The light-haired girl had flushed. She glanced at Colin then, vacantly, gazed off across the road.

‘Brenda was going to report you, in any case,’ the dark-haired girl said. ‘Her skirt was torn when she got to school, and Miss Wilkinson sent her from the room to sew it up.’ She pushed back her hair, taking her beret off and flicking her head, the dark hair swaying out behind. ‘I wish Swallow travelled on our train. We’d have a super time,’ she added.

‘You’re too young for Swallow,’ Stafford said.

‘I’m not too young for anybody, darling,’ the girl said and glanced back up the road with another smile.

‘Why don’t you come through on Saturday, Colin?’ Stafford said. ‘There’s a train through your place at one o’clock. Ask for Swinnerton Junction: I can meet you there.’

‘All right,’ he said. He bowed his head, hitched up his satchel, and started off across the road.

‘Goodbye, handsome,’ the dark-haired girl said and, as he reached the other side, he saw that all three of them were laughing, the fair-haired girl still gazing across, the shorter, dark-haired girl reaching up to grasp Stafford’s shoulder and talking earnestly, half-smiling, into his seemingly indifferent face.

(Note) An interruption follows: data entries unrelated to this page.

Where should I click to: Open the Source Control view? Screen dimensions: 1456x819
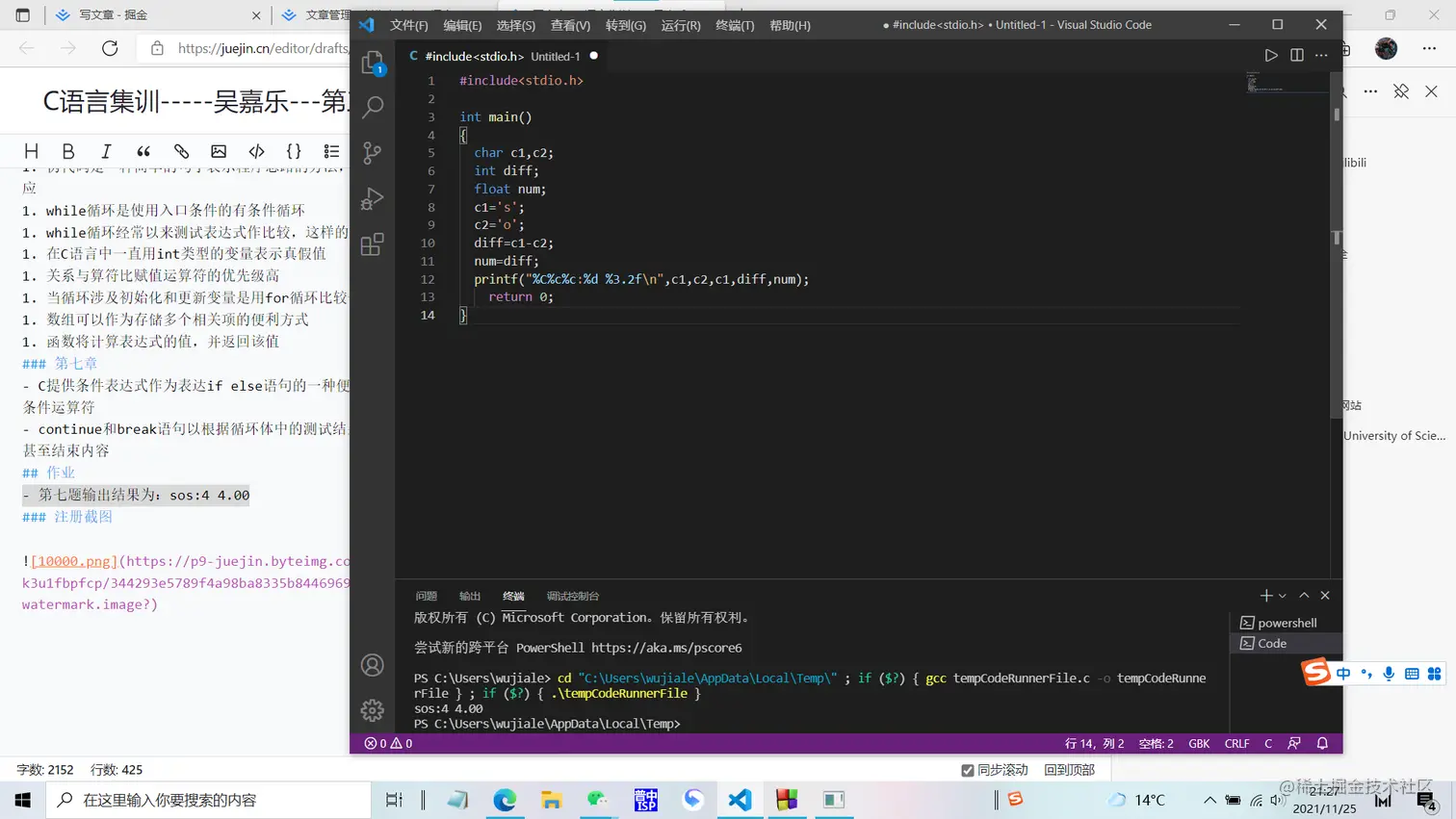coord(373,152)
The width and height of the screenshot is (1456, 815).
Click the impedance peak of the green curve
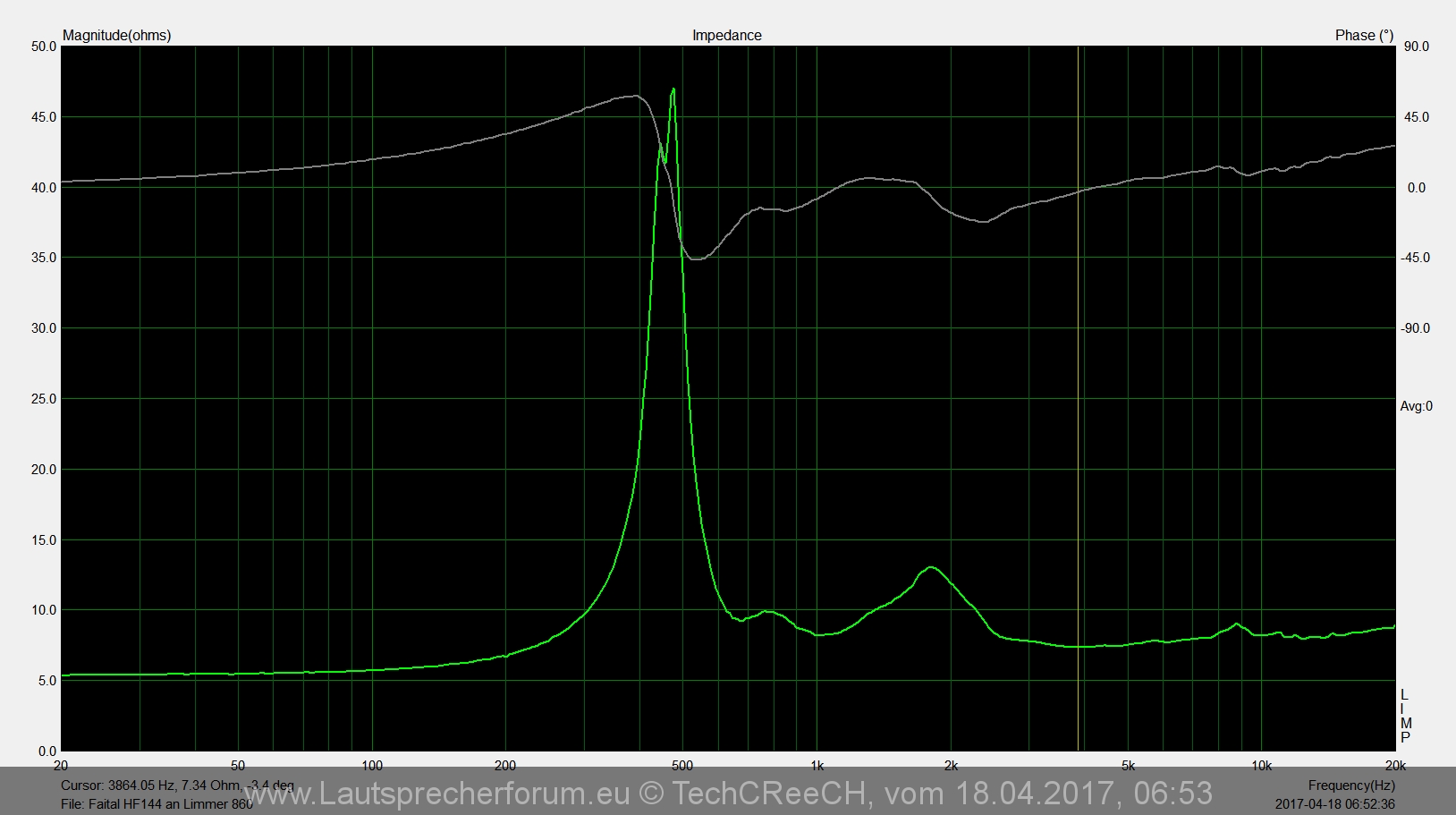(673, 89)
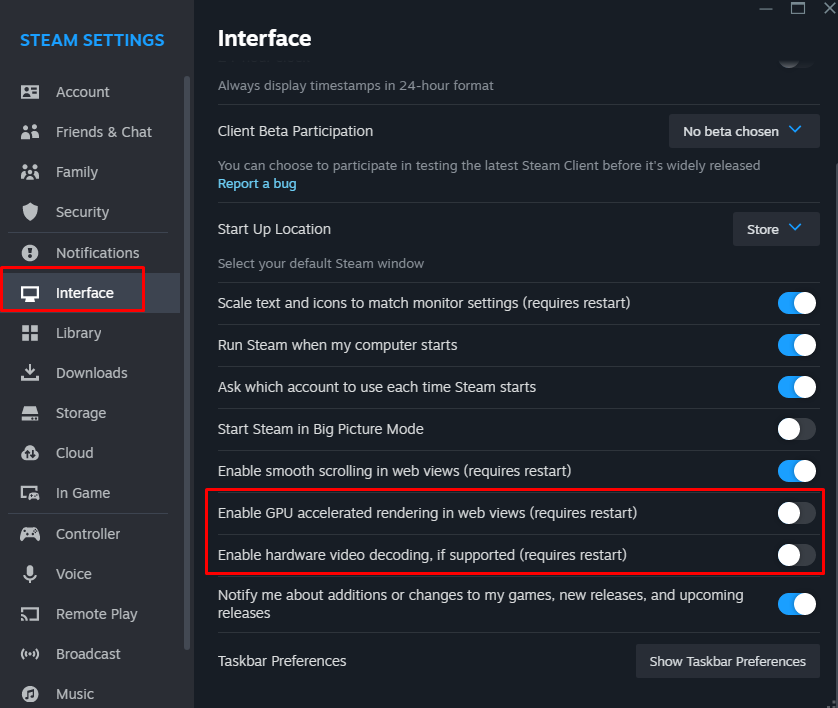Select the Friends & Chat icon

tap(30, 132)
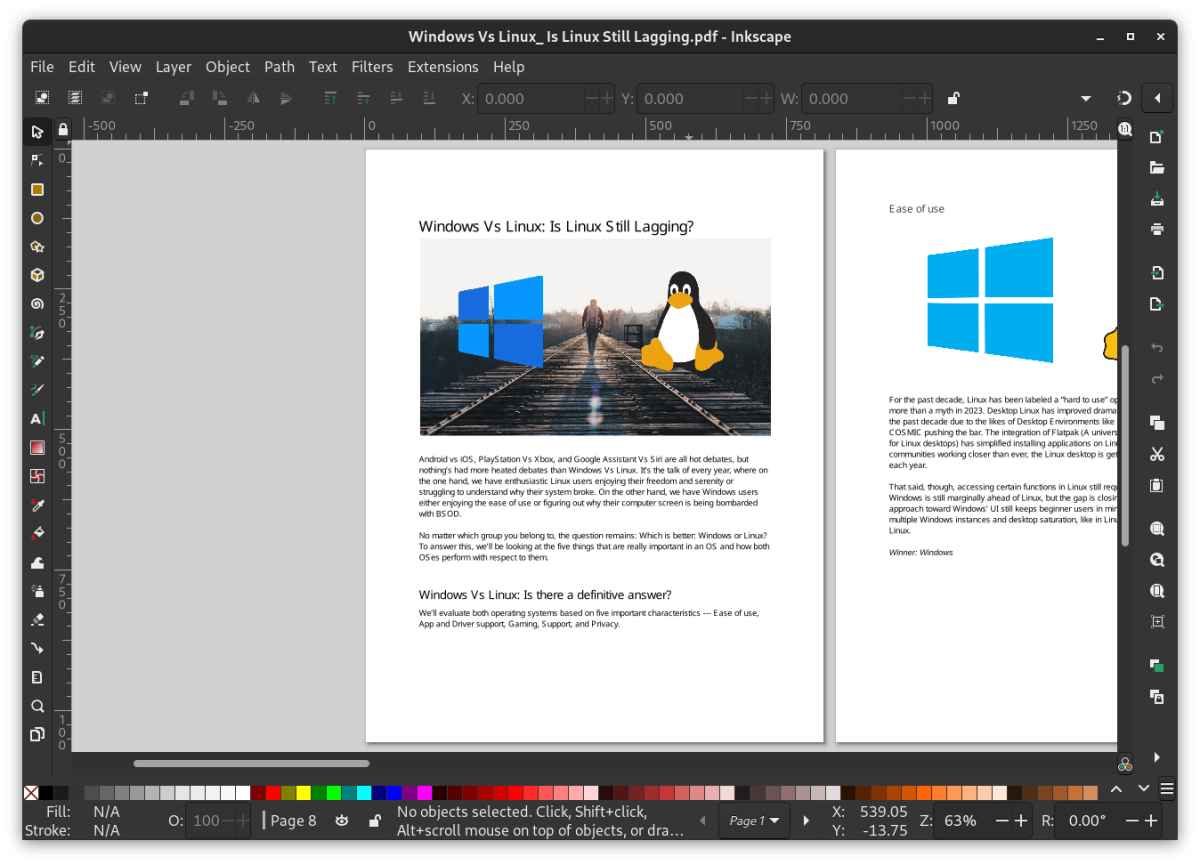Lock the Page 8 layer
This screenshot has width=1200, height=865.
pos(374,820)
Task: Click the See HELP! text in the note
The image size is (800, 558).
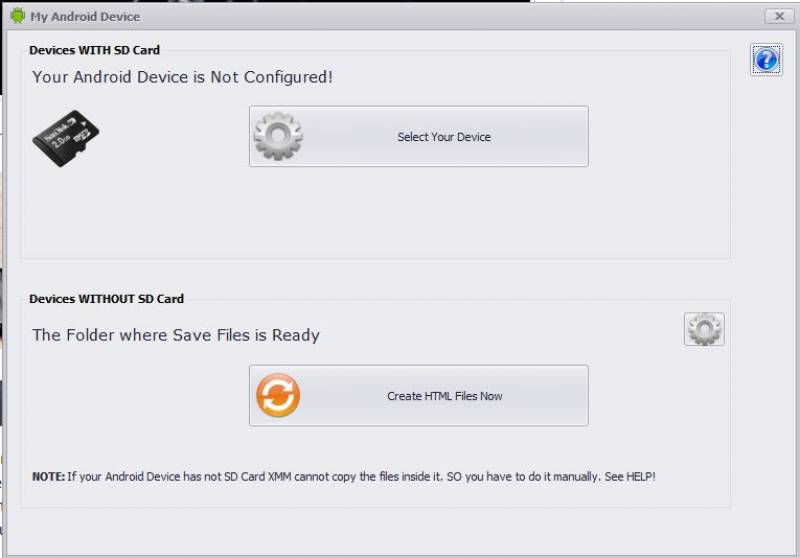Action: click(x=630, y=476)
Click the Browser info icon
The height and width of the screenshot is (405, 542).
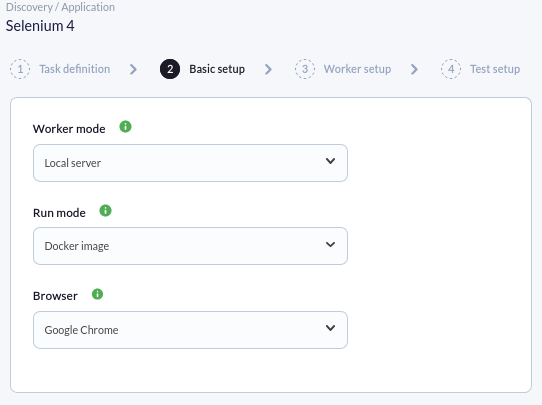[x=97, y=294]
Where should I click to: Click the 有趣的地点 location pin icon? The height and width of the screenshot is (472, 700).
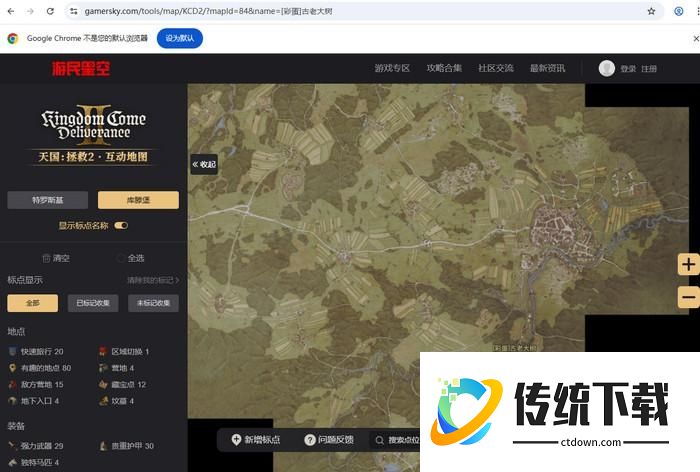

Hedged fields gave way to woodland, then a cutting, with large, orange-coloured rocks jutting down towards the carriage.

A moment later the train drew into a station, a single wooden hut with seats, standing in the centre of a wooden platform.

Colin got down; a woman with a baby, who’d been sitting in the wooden hut, got into the carriage and closed the door. A man with a barrow, weeding a garden at the side of the station, took his ticket.

He set off up a track leading to a fenced-off road that skirted the top of a hill. An old cart stood propped up on wooden boxes in the station yard; a dismembered lorry, wheelless, its engine removed as well as its bonnet, stood mouldering amidst a bed of weeds. From somewhere along the line came the sound of a whistle and immediately ahead, at the top of the track, a man on horseback appeared, riding along the edge of the road. A wooden gate, leaning from its hinges, its bars intertwined with grass and weeds, divided the track from the road itself.

A figure on a bike was pedalling slowly up the hill, its head bowed, its shoulders stooped. Only as it reached the crest of the hill did it begin to straighten, and seeing him standing there beside the gate, it raised its hand and waved. ‘Hi,’ Stafford said and pedalled up towards him. ‘How long have you been waiting, then?’